Ramallah, SPNA - Lembaga pemantau pelanggaran digital Palestina, Sada Social Center, pada Senin (15/07/2024), memperingatkan konsekuensi dari keputusan perusahaan digital Amerika “Meta” untuk melarang postingan yang mengandung kata “Zionis” dari postingan di platform digitalnya, termasuk Facebook, Instagram, dan WhatsApp.
Sada Social menilai bahwa keputusan tersebut mengekspresikan upaya Meta untuk membentuk kembali makna dan kesetaraan antara konsep anti-Semitisme dan konsep anti-Zionisme.
“Perusahaan Meta mencoba menciptakan jalur baru dalam konteks kolonial dengan memodifikasi bentuk makna dan kosa kata agar memiliki konotasi baru dan menciptakan masyarakat digital unipolar yang mengecualikan suatu komunitas dengan mengorbankan komunitas lain. Ini akan meningkatkan konflik antar segmen (komunitas) yang berbeda,” kata Sada Social.
Sada Social menyatakan ketakutannya terhadap Keputusan pelarangan penyebutan “zionis” tersebut yang berkaitan dengan kompleksitas diskusi ideologis dan politik, serta kebingungan yang akan ditimbulkannya yang akan mengarah pada pelarangan konten yang masif dan beragam, meskipun konten tersebut tidak mengandung konten yang menghasut.
“Meningkatnya pelanggaran hak-hak digital Palestina dan upaya platform (Meta) untuk menciptakan arena yang berpihak pada narasi pihak pelaku kejahatan genosida dengan mengorbankan pihak yang menjadi korbannya. Ini juga upaya berkelanjutan dari platform (Meta) tersebut untuk memaksakan pendapat dan gagasan mereka serta berupaya menciptakan konsep-konsep baru yang memperkuat narasi kolonial (Israel),” sebut Sada Social.
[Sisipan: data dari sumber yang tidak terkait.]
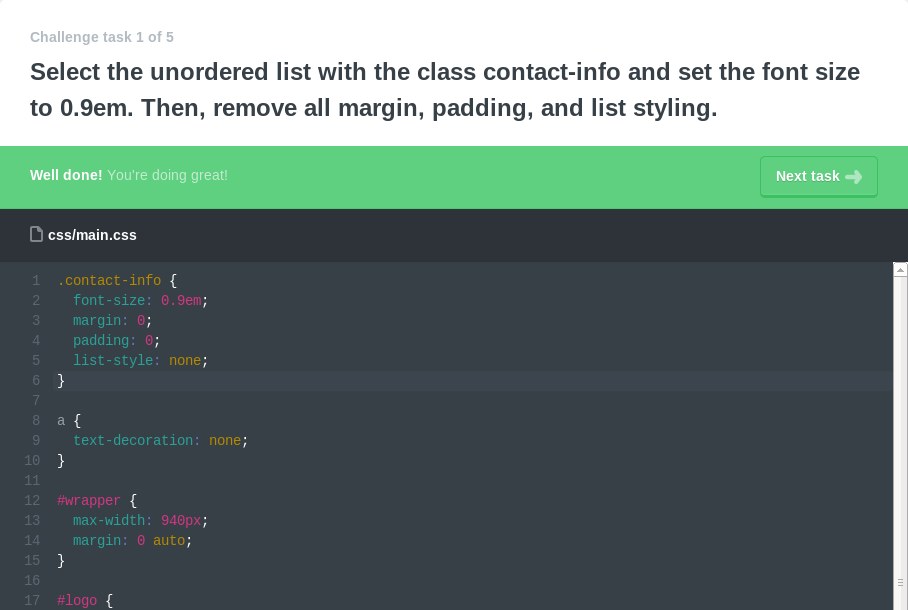Click line number 10 in the gutter
Screen dimensions: 908x610
point(32,461)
Meta, perusahaan induk dari platform Facebook, Instagram, WhatsApp, dan Threads, mengumumkan dalam keputusan yang dikeluarkan pada Selasa (09/07), bahwa mereka akan menghapus setiap postingan yang memuat kata “zionis” di platformnya, karena kata tersebut mencakup ujarang yang “merendahkan kemanusiaan orang Yahudi atau Israel, atau mencakup ide-ide stereotip anti-Semit”.
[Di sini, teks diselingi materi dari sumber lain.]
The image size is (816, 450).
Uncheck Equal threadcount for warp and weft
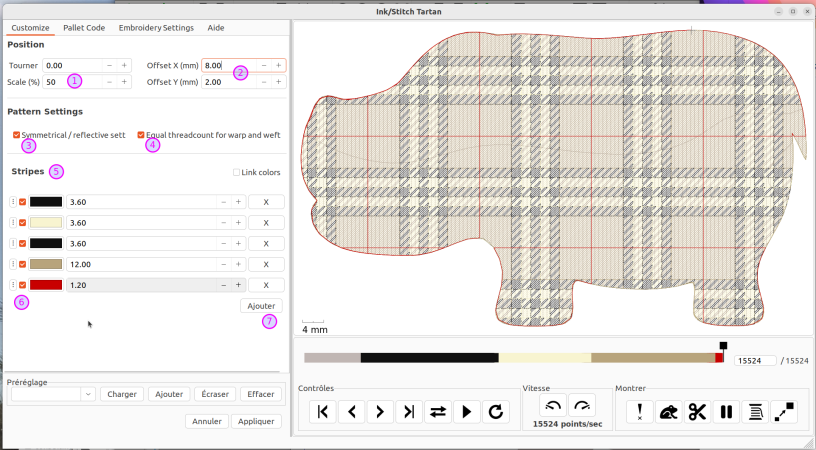(141, 135)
Sejak tanggal 7 Oktober hingga saat ini, dengan dukungan Amerika dan Eropa, tentara Israel masih terus melanjutkan agresi terhadap Jalur Gaza dan juga melakukan serangan di berbagai kawasan di Tepi Barat. Pesawat tempur Israel mengebom kawasan di sekitar rumah sakit, gedung, apartemen, dan rumah penduduk sipil Palestina. Israel juga mencegah dan memblokade masuknya air, makanan, obat-obatan, dan bahan bakar ke Jalur Gaza, di tengah bencana kelaparan yang semakin parah.
Kementerian Kesehatan Palestina di Gaza, pada Minggu (14/07), mengumumkan bahwa jumlah korban jiwa akibat pemboman Israel di Jalur Gaza sejak 7 Oktober 2023 lalu telah meningkat menjadi 38.584 orang dan 88.881 lainnya mengalami luka-luka, di mana mayoritas korban korban jiwa pemboman Israel adalah anak-anak dan perempuan.
Sementara itu, berdasarkan laporan pihak berwenang Jalur Gaza dan organisasi internasional, sekitar 90 persen atau sekitar lebih 1,9 juta penduduk Palestina di Jalur Gaza terpaksa harus mengungsi setelah kehilangan tempat tinggal dan penghidupan akibat pemboman Israel.